The problem. Render the items as a numbered list, starting at the line that contains "Task: Click the reload extension icon" and ending at the final item, with blank lines omitted. Leave the pictures out of your answer.

--- Start of Listed entries ---

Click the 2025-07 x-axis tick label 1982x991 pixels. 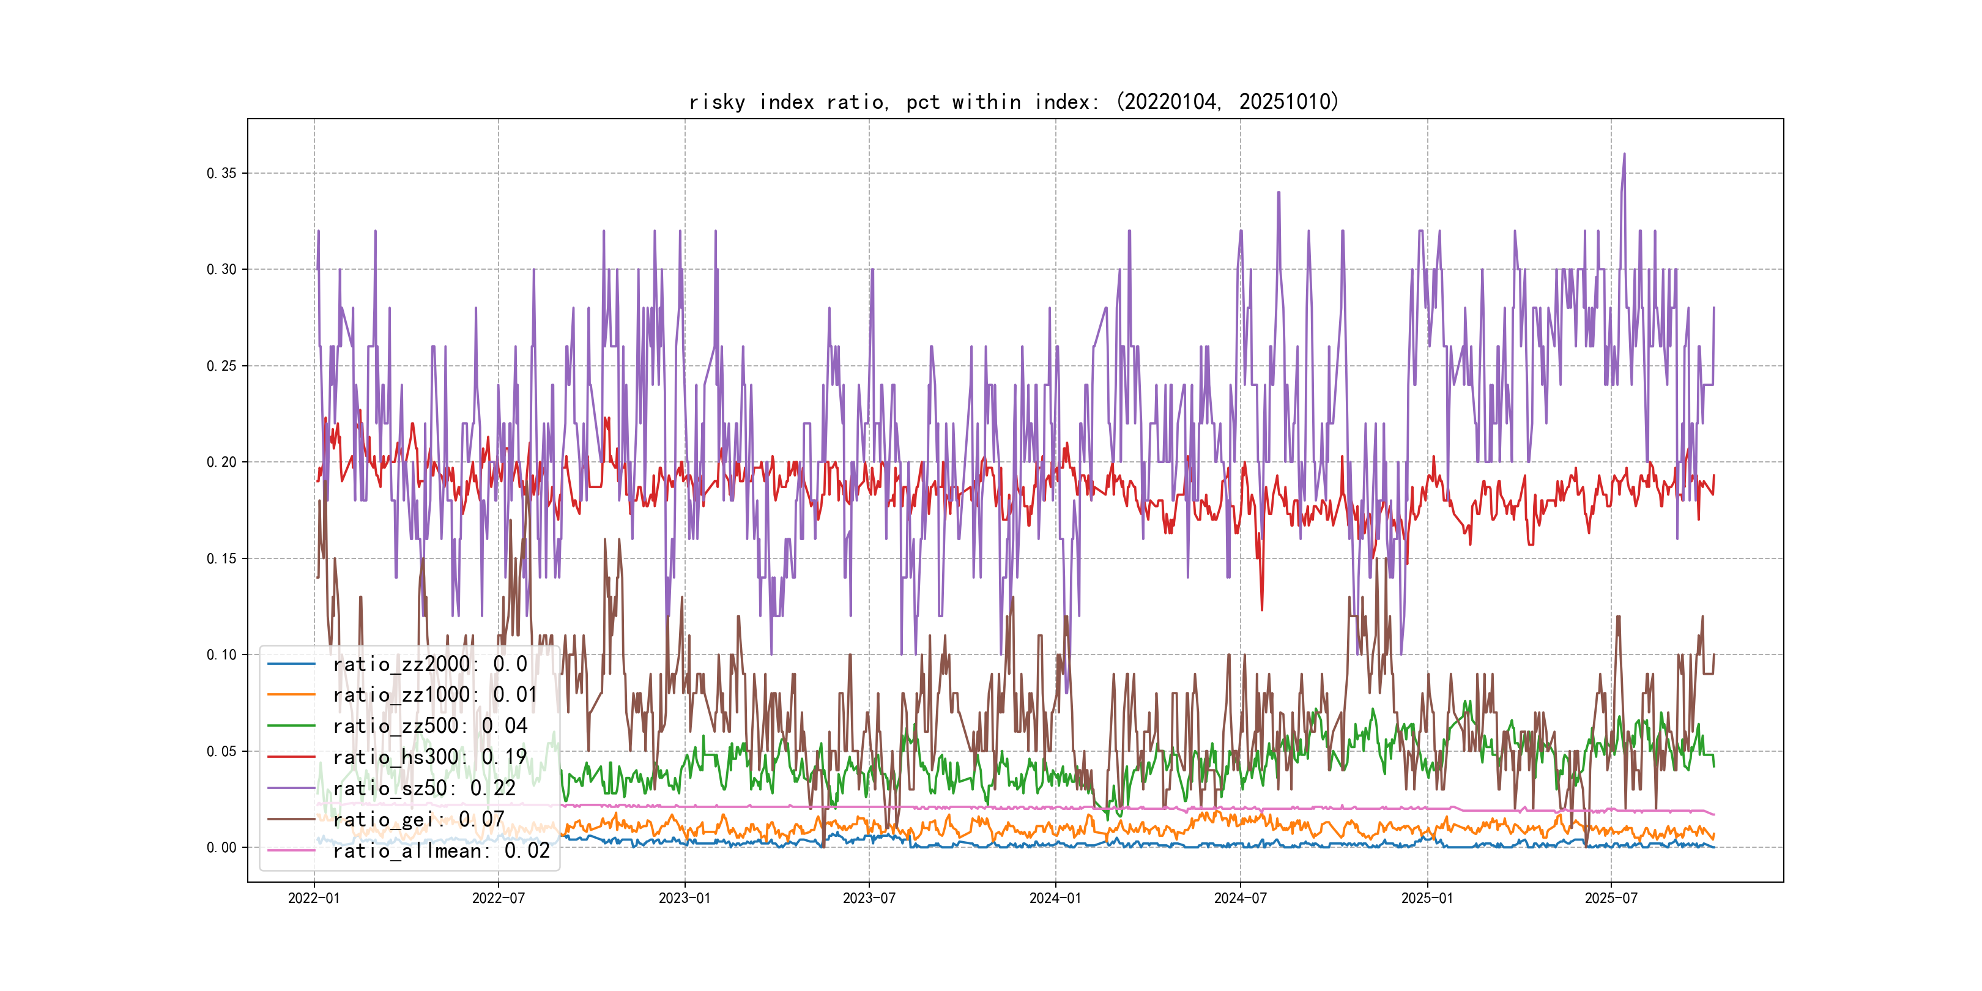pos(1610,898)
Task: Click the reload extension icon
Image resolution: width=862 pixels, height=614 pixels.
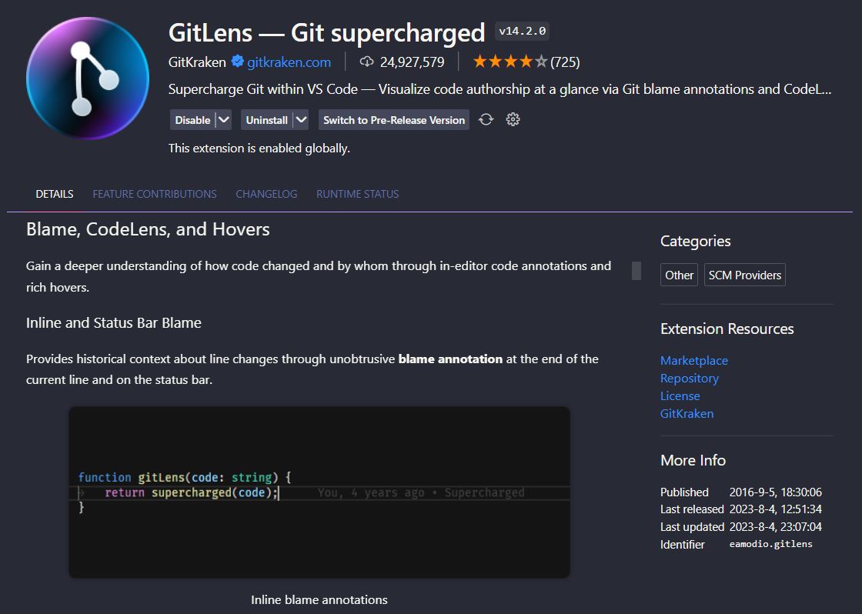Action: click(486, 119)
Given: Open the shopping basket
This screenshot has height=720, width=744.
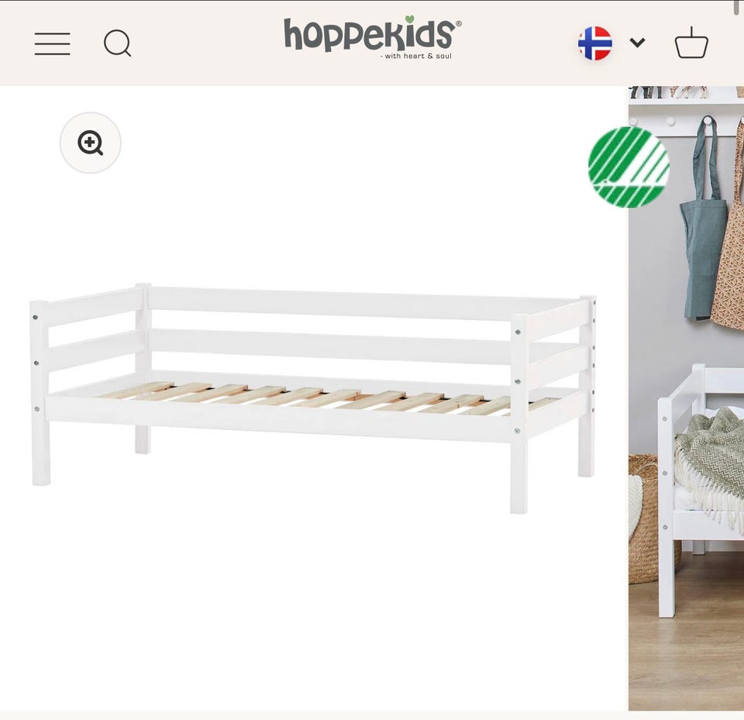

--- End of Listed entries ---

Reply to the task.
1. Task: Click the reload extension icon
2. Image resolution: width=862 pixels, height=614 pixels.
3. Action: click(486, 119)
4. Given: Open the shopping basket
5. This screenshot has height=720, width=744.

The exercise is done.